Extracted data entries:
▬▬▬

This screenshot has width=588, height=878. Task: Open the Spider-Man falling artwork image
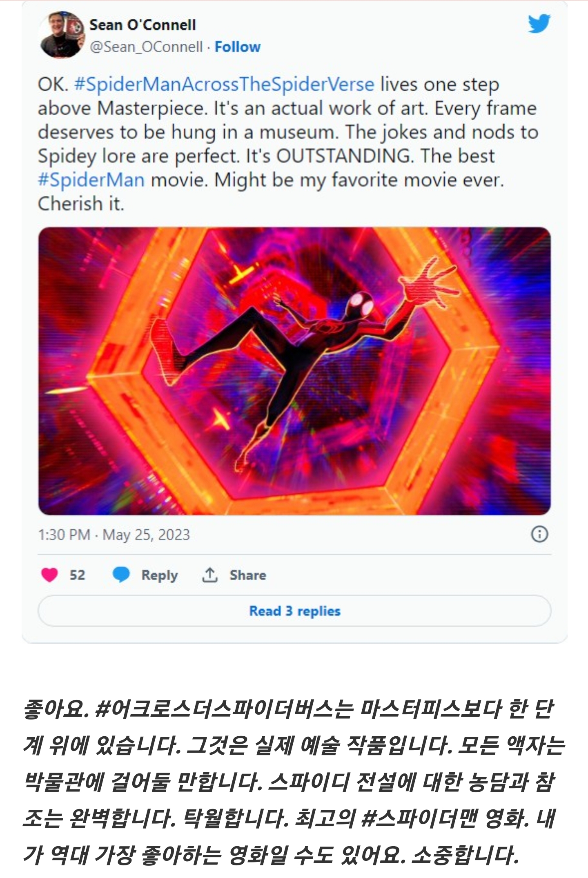pyautogui.click(x=294, y=371)
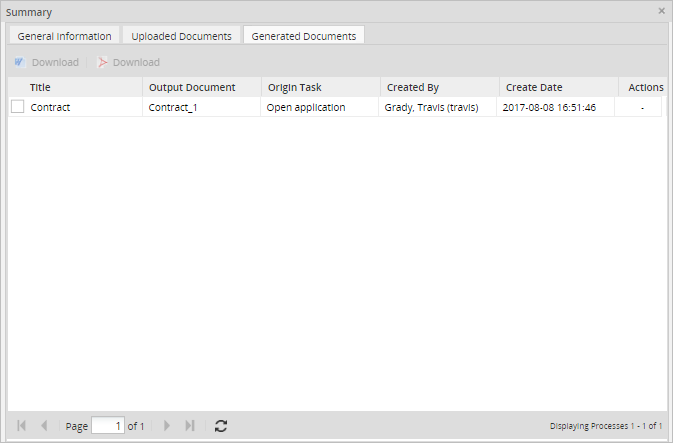Jump to the last page of results
The height and width of the screenshot is (443, 673).
[190, 426]
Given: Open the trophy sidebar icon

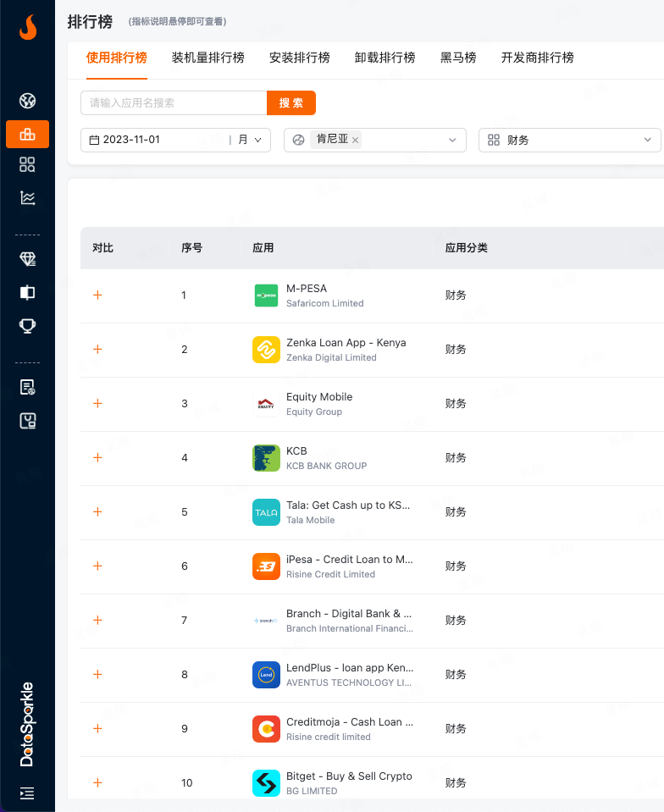Looking at the screenshot, I should click(27, 325).

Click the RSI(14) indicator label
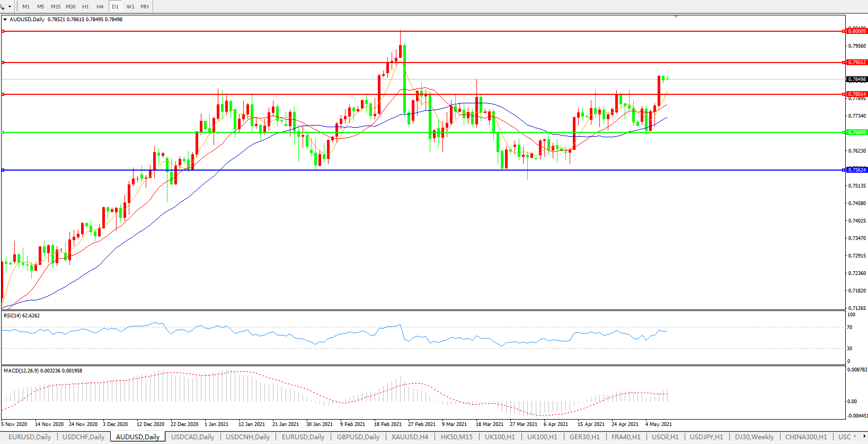[22, 316]
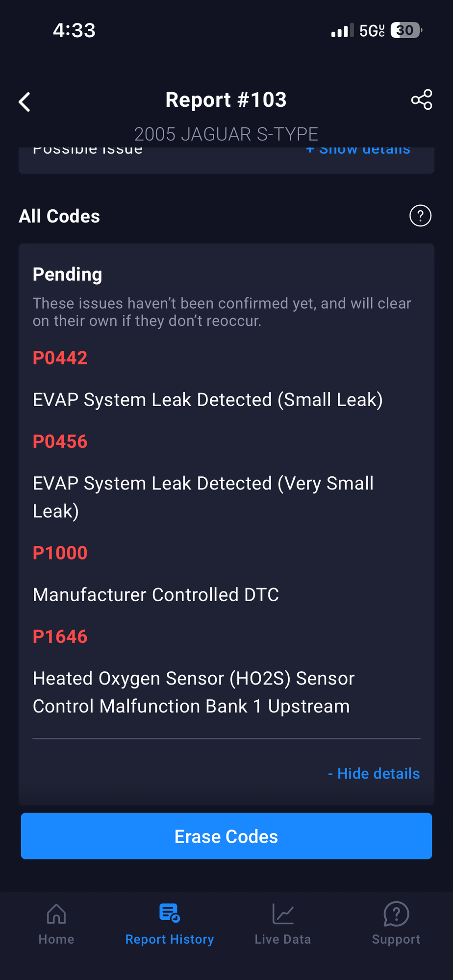Tap the back arrow chevron
The width and height of the screenshot is (453, 980).
pos(25,102)
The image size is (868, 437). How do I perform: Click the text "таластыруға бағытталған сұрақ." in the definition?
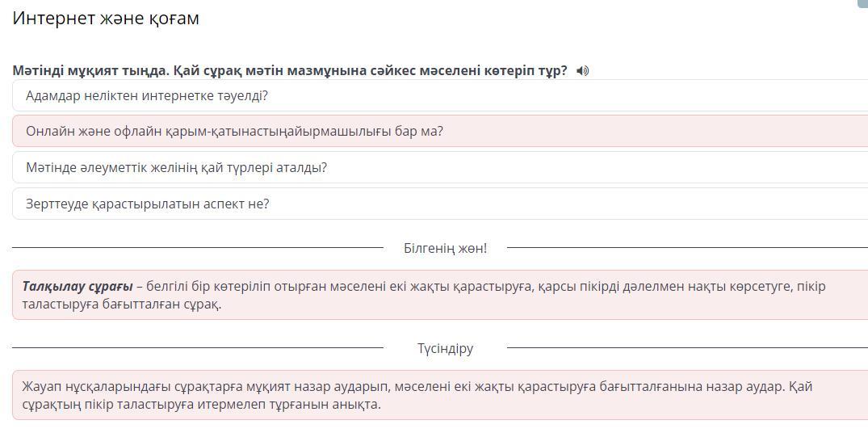122,305
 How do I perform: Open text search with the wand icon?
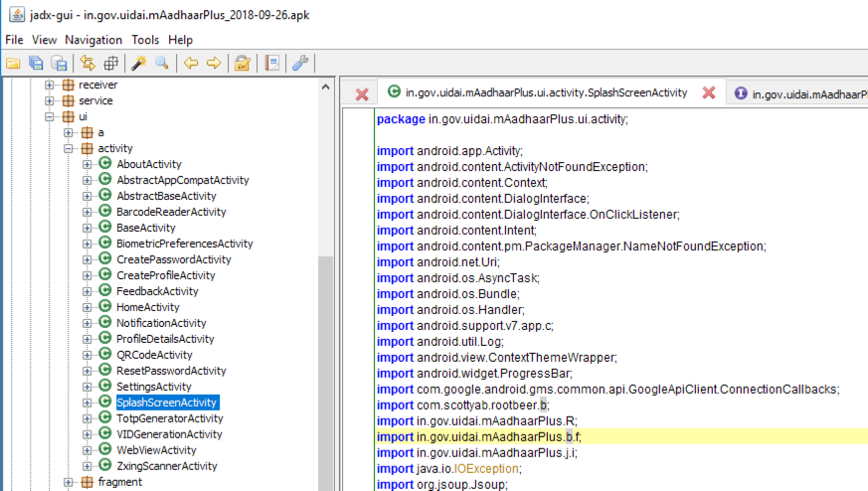point(138,64)
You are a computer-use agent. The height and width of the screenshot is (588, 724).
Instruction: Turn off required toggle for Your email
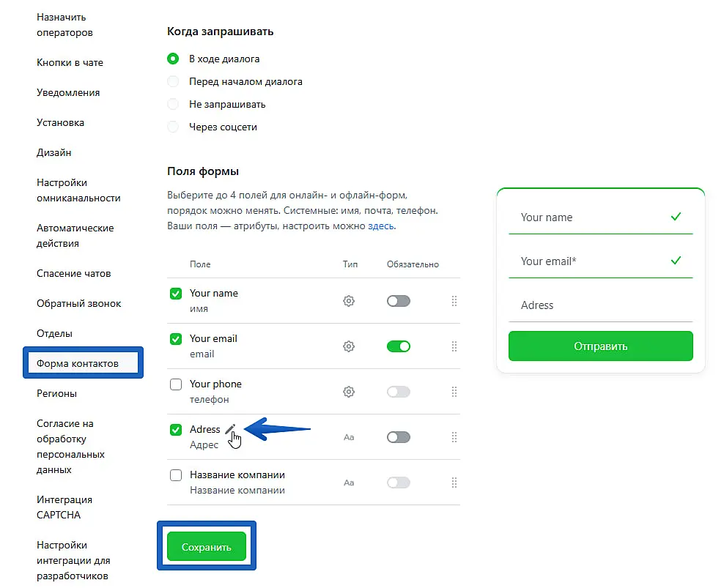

▬▬▬

▸ **Problem**
The line containing "The image size" marks the start: set down exactly that line and every line after it through the last line of the data, without any pictures.

▸ **Your solution**
The image size is (868, 437). How do I perform: Click the text "таластыруға бағытталған сұрақ." in the definition?
122,305
 How do I perform: Open text search with the wand icon?
point(138,64)
You are a computer-use agent. The height and width of the screenshot is (588, 724).
Instruction: Turn off required toggle for Your email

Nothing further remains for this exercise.